[Dataset entries]

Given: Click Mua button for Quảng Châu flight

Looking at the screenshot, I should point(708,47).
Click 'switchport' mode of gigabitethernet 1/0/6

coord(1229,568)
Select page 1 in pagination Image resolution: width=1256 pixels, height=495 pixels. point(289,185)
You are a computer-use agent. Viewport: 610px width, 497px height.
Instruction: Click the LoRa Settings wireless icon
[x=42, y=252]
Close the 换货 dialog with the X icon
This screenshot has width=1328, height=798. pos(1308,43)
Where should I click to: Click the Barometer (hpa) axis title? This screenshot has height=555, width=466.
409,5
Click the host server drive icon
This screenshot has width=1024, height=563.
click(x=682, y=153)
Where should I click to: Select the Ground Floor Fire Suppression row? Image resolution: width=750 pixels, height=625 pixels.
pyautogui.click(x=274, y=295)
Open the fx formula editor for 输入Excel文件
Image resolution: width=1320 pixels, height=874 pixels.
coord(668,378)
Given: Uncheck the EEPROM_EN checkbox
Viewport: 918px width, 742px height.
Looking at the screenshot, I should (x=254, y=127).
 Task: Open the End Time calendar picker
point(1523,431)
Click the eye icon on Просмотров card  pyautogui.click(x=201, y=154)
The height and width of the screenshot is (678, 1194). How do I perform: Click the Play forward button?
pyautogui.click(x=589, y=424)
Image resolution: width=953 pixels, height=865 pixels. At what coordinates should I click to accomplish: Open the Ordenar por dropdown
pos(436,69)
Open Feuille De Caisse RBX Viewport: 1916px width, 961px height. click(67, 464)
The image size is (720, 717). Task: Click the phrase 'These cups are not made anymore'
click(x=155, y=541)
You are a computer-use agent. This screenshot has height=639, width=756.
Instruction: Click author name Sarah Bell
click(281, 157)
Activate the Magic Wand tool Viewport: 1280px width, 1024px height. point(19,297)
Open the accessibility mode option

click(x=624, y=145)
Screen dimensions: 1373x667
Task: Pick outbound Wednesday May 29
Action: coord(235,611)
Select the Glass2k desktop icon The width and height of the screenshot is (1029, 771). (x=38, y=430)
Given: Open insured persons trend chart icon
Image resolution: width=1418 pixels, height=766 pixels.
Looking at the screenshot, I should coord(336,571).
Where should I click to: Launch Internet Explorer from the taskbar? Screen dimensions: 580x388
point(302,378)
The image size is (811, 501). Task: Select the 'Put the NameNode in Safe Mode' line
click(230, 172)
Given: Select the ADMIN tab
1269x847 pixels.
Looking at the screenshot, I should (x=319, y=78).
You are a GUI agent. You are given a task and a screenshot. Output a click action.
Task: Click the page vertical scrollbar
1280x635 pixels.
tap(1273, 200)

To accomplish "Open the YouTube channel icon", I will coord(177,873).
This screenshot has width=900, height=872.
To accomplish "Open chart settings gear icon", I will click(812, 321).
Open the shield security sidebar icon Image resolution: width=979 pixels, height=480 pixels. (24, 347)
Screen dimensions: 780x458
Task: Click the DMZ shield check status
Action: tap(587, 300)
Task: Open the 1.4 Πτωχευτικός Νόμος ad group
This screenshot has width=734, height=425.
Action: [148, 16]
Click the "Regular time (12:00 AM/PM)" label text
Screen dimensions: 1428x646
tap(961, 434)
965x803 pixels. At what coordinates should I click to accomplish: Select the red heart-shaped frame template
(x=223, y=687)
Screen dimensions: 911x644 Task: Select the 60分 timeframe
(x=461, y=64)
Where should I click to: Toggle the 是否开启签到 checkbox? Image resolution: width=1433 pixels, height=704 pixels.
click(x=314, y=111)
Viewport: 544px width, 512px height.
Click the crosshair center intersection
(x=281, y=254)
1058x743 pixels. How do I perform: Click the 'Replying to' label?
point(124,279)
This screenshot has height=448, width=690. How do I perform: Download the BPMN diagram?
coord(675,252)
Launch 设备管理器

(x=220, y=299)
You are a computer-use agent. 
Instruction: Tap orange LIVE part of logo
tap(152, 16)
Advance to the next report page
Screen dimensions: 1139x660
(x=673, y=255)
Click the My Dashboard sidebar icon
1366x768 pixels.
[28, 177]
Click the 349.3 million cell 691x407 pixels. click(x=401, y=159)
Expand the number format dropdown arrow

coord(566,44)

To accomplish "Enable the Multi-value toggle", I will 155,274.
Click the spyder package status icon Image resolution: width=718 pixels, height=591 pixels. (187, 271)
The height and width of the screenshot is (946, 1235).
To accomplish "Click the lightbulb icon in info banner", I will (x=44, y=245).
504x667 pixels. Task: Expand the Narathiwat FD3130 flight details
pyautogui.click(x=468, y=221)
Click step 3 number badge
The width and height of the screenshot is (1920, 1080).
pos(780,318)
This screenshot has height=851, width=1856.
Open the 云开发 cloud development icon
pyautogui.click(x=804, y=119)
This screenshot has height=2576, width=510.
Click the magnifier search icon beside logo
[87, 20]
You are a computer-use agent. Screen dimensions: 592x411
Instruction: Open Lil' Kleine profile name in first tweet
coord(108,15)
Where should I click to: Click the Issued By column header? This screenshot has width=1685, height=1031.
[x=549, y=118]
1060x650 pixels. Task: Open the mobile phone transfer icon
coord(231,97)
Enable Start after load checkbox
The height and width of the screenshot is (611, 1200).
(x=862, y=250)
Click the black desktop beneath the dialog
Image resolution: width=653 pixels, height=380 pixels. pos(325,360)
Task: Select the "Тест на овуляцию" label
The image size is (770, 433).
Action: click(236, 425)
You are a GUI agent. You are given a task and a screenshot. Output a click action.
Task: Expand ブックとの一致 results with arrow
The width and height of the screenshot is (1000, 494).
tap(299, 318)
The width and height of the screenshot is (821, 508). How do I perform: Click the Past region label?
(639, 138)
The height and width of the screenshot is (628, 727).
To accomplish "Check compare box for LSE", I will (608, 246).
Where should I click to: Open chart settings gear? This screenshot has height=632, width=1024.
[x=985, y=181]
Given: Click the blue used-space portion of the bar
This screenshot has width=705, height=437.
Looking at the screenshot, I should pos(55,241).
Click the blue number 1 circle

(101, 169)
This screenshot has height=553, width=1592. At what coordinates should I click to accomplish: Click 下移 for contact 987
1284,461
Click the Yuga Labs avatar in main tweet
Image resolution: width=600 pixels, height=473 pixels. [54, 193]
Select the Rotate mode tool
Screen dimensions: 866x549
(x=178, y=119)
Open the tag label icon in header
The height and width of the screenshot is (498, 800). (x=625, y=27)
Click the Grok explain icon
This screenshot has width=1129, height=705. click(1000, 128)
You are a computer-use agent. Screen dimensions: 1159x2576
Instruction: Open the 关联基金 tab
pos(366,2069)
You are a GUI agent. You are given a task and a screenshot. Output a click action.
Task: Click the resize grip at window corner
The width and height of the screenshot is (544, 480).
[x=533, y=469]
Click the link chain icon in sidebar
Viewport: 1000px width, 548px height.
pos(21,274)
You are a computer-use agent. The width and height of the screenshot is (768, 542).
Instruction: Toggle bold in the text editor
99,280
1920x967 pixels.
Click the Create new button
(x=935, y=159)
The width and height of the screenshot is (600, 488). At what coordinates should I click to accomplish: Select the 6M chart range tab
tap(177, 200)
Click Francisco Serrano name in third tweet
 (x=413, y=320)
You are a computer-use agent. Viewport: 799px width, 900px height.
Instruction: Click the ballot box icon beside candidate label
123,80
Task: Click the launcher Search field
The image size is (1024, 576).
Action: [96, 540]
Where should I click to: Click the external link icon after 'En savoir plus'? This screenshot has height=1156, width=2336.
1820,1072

WHAT IS BEING ASKED: Retype every line of the data, keeping each one exactly as it is.

SOLUTION:
Given: Click Mua button for Quảng Châu flight

Looking at the screenshot, I should point(708,47).
Click 'switchport' mode of gigabitethernet 1/0/6

coord(1229,568)
Select page 1 in pagination Image resolution: width=1256 pixels, height=495 pixels. point(289,185)
You are a computer-use agent. Viewport: 610px width, 497px height.
Instruction: Click the LoRa Settings wireless icon
[x=42, y=252]
Close the 换货 dialog with the X icon
This screenshot has width=1328, height=798. pos(1308,43)
Where should I click to: Click the Barometer (hpa) axis title? This screenshot has height=555, width=466.
409,5
Click the host server drive icon
This screenshot has width=1024, height=563.
click(x=682, y=153)
Where should I click to: Select the Ground Floor Fire Suppression row? Image resolution: width=750 pixels, height=625 pixels.
pyautogui.click(x=274, y=295)
Open the fx formula editor for 输入Excel文件
Image resolution: width=1320 pixels, height=874 pixels.
coord(668,378)
Given: Uncheck the EEPROM_EN checkbox
Viewport: 918px width, 742px height.
Looking at the screenshot, I should (x=254, y=127).
 Task: Open the End Time calendar picker
point(1523,431)
Click the eye icon on Просмотров card  pyautogui.click(x=201, y=154)
The height and width of the screenshot is (678, 1194). How do I perform: Click the Play forward button?
pyautogui.click(x=589, y=424)
Image resolution: width=953 pixels, height=865 pixels. At what coordinates should I click to accomplish: Open the Ordenar por dropdown
pos(436,69)
Open Feuille De Caisse RBX Viewport: 1916px width, 961px height. click(67, 464)
The image size is (720, 717). Task: Click the phrase 'These cups are not made anymore'
click(x=155, y=541)
You are a computer-use agent. This screenshot has height=639, width=756.
Instruction: Click author name Sarah Bell
click(281, 157)
Activate the Magic Wand tool Viewport: 1280px width, 1024px height. point(19,297)
Open the accessibility mode option

click(x=624, y=145)
Screen dimensions: 1373x667
Task: Pick outbound Wednesday May 29
Action: coord(235,611)
Select the Glass2k desktop icon The width and height of the screenshot is (1029, 771). (x=38, y=430)
Given: Open insured persons trend chart icon
Image resolution: width=1418 pixels, height=766 pixels.
Looking at the screenshot, I should coord(336,571).
Where should I click to: Launch Internet Explorer from the taskbar? Screen dimensions: 580x388
point(302,378)
The image size is (811, 501). Task: Select the 'Put the NameNode in Safe Mode' line
click(230, 172)
Given: Select the ADMIN tab
1269x847 pixels.
Looking at the screenshot, I should (x=319, y=78).
You are a GUI agent. You are given a task and a screenshot. Output a click action.
Task: Click the page vertical scrollbar
1280x635 pixels.
tap(1273, 200)

To accomplish "Open the YouTube channel icon", I will coord(177,873).
This screenshot has width=900, height=872.
To accomplish "Open chart settings gear icon", I will click(812, 321).
Open the shield security sidebar icon Image resolution: width=979 pixels, height=480 pixels. (24, 347)
Screen dimensions: 780x458
Task: Click the DMZ shield check status
Action: tap(587, 300)
Task: Open the 1.4 Πτωχευτικός Νόμος ad group
This screenshot has width=734, height=425.
Action: [148, 16]
Click the "Regular time (12:00 AM/PM)" label text
Screen dimensions: 1428x646
tap(961, 434)
965x803 pixels. At what coordinates should I click to accomplish: Select the red heart-shaped frame template
(x=223, y=687)
Screen dimensions: 911x644 Task: Select the 60分 timeframe
(x=461, y=64)
Where should I click to: Toggle the 是否开启签到 checkbox? Image resolution: width=1433 pixels, height=704 pixels.
click(x=314, y=111)
Viewport: 544px width, 512px height.
Click the crosshair center intersection
(x=281, y=254)
1058x743 pixels. How do I perform: Click the 'Replying to' label?
point(124,279)
This screenshot has height=448, width=690. How do I perform: Download the BPMN diagram?
coord(675,252)
Launch 设备管理器

(x=220, y=299)
You are a computer-use agent. 
Instruction: Tap orange LIVE part of logo
tap(152, 16)
Advance to the next report page
Screen dimensions: 1139x660
(x=673, y=255)
Click the My Dashboard sidebar icon
1366x768 pixels.
[28, 177]
Click the 349.3 million cell 691x407 pixels. click(x=401, y=159)
Expand the number format dropdown arrow

coord(566,44)

To accomplish "Enable the Multi-value toggle", I will 155,274.
Click the spyder package status icon Image resolution: width=718 pixels, height=591 pixels. (187, 271)
The height and width of the screenshot is (946, 1235).
To accomplish "Click the lightbulb icon in info banner", I will (x=44, y=245).
504x667 pixels. Task: Expand the Narathiwat FD3130 flight details
pyautogui.click(x=468, y=221)
Click step 3 number badge
The width and height of the screenshot is (1920, 1080).
pos(780,318)
This screenshot has height=851, width=1856.
Open the 云开发 cloud development icon
pyautogui.click(x=804, y=119)
This screenshot has height=2576, width=510.
Click the magnifier search icon beside logo
[87, 20]
You are a computer-use agent. Screen dimensions: 592x411
Instruction: Open Lil' Kleine profile name in first tweet
coord(108,15)
Where should I click to: Click the Issued By column header? This screenshot has width=1685, height=1031.
[x=549, y=118]
1060x650 pixels. Task: Open the mobile phone transfer icon
coord(231,97)
Enable Start after load checkbox
The height and width of the screenshot is (611, 1200).
(x=862, y=250)
Click the black desktop beneath the dialog
Image resolution: width=653 pixels, height=380 pixels. pos(325,360)
Task: Select the "Тест на овуляцию" label
The image size is (770, 433).
Action: click(236, 425)
You are a GUI agent. You are given a task and a screenshot. Output a click action.
Task: Expand ブックとの一致 results with arrow
The width and height of the screenshot is (1000, 494).
tap(299, 318)
The width and height of the screenshot is (821, 508). How do I perform: Click the Past region label?
(639, 138)
The height and width of the screenshot is (628, 727).
To accomplish "Check compare box for LSE", I will (608, 246).
Where should I click to: Open chart settings gear? This screenshot has height=632, width=1024.
[x=985, y=181]
Given: Click the blue used-space portion of the bar
This screenshot has width=705, height=437.
Looking at the screenshot, I should pos(55,241).
Click the blue number 1 circle

(101, 169)
This screenshot has height=553, width=1592. At what coordinates should I click to accomplish: Click 下移 for contact 987
1284,461
Click the Yuga Labs avatar in main tweet
Image resolution: width=600 pixels, height=473 pixels. [54, 193]
Select the Rotate mode tool
Screen dimensions: 866x549
(x=178, y=119)
Open the tag label icon in header
The height and width of the screenshot is (498, 800). (x=625, y=27)
Click the Grok explain icon
This screenshot has width=1129, height=705. click(1000, 128)
You are a computer-use agent. Screen dimensions: 1159x2576
Instruction: Open the 关联基金 tab
pos(366,2069)
You are a GUI agent. You are given a task and a screenshot. Output a click action.
Task: Click the resize grip at window corner
The width and height of the screenshot is (544, 480).
[x=533, y=469]
Click the link chain icon in sidebar
Viewport: 1000px width, 548px height.
pos(21,274)
You are a computer-use agent. The width and height of the screenshot is (768, 542).
Instruction: Toggle bold in the text editor
99,280
1920x967 pixels.
Click the Create new button
(x=935, y=159)
The width and height of the screenshot is (600, 488). At what coordinates should I click to accomplish: Select the 6M chart range tab
tap(177, 200)
Click Francisco Serrano name in third tweet
 (x=413, y=320)
You are a computer-use agent. Viewport: 799px width, 900px height.
Instruction: Click the ballot box icon beside candidate label
123,80
Task: Click the launcher Search field
The image size is (1024, 576).
Action: [96, 540]
Where should I click to: Click the external link icon after 'En savoir plus'? This screenshot has height=1156, width=2336.
1820,1072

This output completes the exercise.